▶ _Stored items_
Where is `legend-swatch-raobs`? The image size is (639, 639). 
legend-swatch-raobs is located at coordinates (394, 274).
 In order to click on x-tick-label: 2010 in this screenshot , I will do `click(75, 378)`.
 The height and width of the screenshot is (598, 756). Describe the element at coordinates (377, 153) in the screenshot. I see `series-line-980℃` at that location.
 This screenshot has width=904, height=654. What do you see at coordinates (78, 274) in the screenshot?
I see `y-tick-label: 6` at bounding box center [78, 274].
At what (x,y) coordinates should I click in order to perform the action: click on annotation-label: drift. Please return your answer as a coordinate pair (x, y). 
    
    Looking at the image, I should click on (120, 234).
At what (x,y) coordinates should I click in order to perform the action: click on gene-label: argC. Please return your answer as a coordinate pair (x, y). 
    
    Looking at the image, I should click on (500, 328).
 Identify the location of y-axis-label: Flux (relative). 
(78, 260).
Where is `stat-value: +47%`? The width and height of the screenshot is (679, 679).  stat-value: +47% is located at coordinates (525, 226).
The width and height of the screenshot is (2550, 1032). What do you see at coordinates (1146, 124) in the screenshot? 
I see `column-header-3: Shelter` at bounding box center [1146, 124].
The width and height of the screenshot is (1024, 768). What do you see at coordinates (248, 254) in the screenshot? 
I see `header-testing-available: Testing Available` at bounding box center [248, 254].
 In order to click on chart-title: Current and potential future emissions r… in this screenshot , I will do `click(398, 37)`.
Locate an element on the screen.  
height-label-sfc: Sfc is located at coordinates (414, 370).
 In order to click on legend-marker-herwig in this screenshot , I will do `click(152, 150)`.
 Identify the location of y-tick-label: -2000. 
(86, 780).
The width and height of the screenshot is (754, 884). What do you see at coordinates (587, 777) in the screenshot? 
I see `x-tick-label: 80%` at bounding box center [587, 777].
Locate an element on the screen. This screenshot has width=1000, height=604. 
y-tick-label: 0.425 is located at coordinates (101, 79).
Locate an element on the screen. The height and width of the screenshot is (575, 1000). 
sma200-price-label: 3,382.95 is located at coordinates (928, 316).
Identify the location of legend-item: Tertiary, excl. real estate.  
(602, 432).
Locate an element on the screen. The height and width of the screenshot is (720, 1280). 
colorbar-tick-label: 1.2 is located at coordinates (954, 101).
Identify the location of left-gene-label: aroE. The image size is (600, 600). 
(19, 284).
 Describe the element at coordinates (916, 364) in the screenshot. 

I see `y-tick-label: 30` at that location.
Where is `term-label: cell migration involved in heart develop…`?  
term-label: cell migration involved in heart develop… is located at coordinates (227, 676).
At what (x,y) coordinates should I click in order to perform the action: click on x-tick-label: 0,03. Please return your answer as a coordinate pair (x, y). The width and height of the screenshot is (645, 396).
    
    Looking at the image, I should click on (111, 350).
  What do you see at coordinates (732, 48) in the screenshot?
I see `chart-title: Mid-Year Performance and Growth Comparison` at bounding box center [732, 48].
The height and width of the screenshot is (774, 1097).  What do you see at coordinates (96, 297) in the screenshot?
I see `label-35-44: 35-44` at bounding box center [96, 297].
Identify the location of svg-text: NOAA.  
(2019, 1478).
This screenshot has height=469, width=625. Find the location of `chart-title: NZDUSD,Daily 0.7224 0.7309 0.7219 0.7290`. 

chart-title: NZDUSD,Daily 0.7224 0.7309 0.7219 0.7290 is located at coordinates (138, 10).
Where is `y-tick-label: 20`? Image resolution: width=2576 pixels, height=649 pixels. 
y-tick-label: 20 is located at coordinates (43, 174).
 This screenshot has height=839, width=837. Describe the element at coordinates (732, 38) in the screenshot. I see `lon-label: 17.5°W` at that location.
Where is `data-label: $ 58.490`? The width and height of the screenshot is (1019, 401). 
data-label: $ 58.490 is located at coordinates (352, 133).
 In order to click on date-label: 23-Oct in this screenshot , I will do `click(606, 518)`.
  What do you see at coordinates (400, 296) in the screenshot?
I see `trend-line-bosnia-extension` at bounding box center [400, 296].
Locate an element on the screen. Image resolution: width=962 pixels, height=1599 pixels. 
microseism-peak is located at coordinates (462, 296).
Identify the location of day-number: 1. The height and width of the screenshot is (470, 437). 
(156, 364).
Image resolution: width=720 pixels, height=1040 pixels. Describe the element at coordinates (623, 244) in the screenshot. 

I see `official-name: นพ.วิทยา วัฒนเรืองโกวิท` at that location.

▶ _REQUIRED ACTION_
In every entry above, change each "coordinate pair" to "pair of numbers" and leave all other text as it is.

▶ _RESULT_
Where is `legend-swatch-raobs`? The image size is (639, 639). 
legend-swatch-raobs is located at coordinates (394, 274).
 In order to click on x-tick-label: 2010 in this screenshot , I will do `click(75, 378)`.
 The height and width of the screenshot is (598, 756). Describe the element at coordinates (377, 153) in the screenshot. I see `series-line-980℃` at that location.
 This screenshot has width=904, height=654. What do you see at coordinates (78, 274) in the screenshot?
I see `y-tick-label: 6` at bounding box center [78, 274].
At what (x,y) coordinates should I click in order to perform the action: click on annotation-label: drift. Please return your answer as a pair of numbers (x, y). 
    
    Looking at the image, I should click on (120, 234).
At what (x,y) coordinates should I click in order to perform the action: click on gene-label: argC. Please return your answer as a pair of numbers (x, y). 
    
    Looking at the image, I should click on (500, 328).
 Identify the location of y-axis-label: Flux (relative). 
(78, 260).
Where is `stat-value: +47%`? The width and height of the screenshot is (679, 679).  stat-value: +47% is located at coordinates (525, 226).
The width and height of the screenshot is (2550, 1032). What do you see at coordinates (1146, 124) in the screenshot? 
I see `column-header-3: Shelter` at bounding box center [1146, 124].
The width and height of the screenshot is (1024, 768). What do you see at coordinates (248, 254) in the screenshot? 
I see `header-testing-available: Testing Available` at bounding box center [248, 254].
 In order to click on chart-title: Current and potential future emissions r… in this screenshot , I will do `click(398, 37)`.
Locate an element on the screen.  
height-label-sfc: Sfc is located at coordinates (414, 370).
 In order to click on legend-marker-herwig in this screenshot , I will do `click(152, 150)`.
 Identify the location of y-tick-label: -2000. 
(86, 780).
The width and height of the screenshot is (754, 884). What do you see at coordinates (587, 777) in the screenshot? 
I see `x-tick-label: 80%` at bounding box center [587, 777].
Locate an element on the screen. This screenshot has width=1000, height=604. 
y-tick-label: 0.425 is located at coordinates (101, 79).
Locate an element on the screen. The height and width of the screenshot is (575, 1000). 
sma200-price-label: 3,382.95 is located at coordinates (928, 316).
Identify the location of legend-item: Tertiary, excl. real estate.  
(602, 432).
Locate an element on the screen. The height and width of the screenshot is (720, 1280). 
colorbar-tick-label: 1.2 is located at coordinates (954, 101).
Identify the location of left-gene-label: aroE. The image size is (600, 600). 
(19, 284).
 Describe the element at coordinates (916, 364) in the screenshot. 

I see `y-tick-label: 30` at that location.
Where is `term-label: cell migration involved in heart develop…`?  
term-label: cell migration involved in heart develop… is located at coordinates (227, 676).
At what (x,y) coordinates should I click in order to perform the action: click on x-tick-label: 0,03. Please return your answer as a pair of numbers (x, y). The width and height of the screenshot is (645, 396).
    
    Looking at the image, I should click on (111, 350).
  What do you see at coordinates (732, 48) in the screenshot?
I see `chart-title: Mid-Year Performance and Growth Comparison` at bounding box center [732, 48].
The height and width of the screenshot is (774, 1097).  What do you see at coordinates (96, 297) in the screenshot?
I see `label-35-44: 35-44` at bounding box center [96, 297].
Identify the location of svg-text: NOAA.  
(2019, 1478).
This screenshot has height=469, width=625. Find the location of `chart-title: NZDUSD,Daily 0.7224 0.7309 0.7219 0.7290`. 

chart-title: NZDUSD,Daily 0.7224 0.7309 0.7219 0.7290 is located at coordinates (138, 10).
Where is `y-tick-label: 20`? Image resolution: width=2576 pixels, height=649 pixels. 
y-tick-label: 20 is located at coordinates (43, 174).
 This screenshot has height=839, width=837. Describe the element at coordinates (732, 38) in the screenshot. I see `lon-label: 17.5°W` at that location.
Where is `data-label: $ 58.490`? The width and height of the screenshot is (1019, 401). 
data-label: $ 58.490 is located at coordinates (352, 133).
 In order to click on date-label: 23-Oct in this screenshot , I will do `click(606, 518)`.
  What do you see at coordinates (400, 296) in the screenshot?
I see `trend-line-bosnia-extension` at bounding box center [400, 296].
Locate an element on the screen. Image resolution: width=962 pixels, height=1599 pixels. 
microseism-peak is located at coordinates (462, 296).
Identify the location of day-number: 1. The height and width of the screenshot is (470, 437). 
(156, 364).
Image resolution: width=720 pixels, height=1040 pixels. Describe the element at coordinates (623, 244) in the screenshot. 

I see `official-name: นพ.วิทยา วัฒนเรืองโกวิท` at that location.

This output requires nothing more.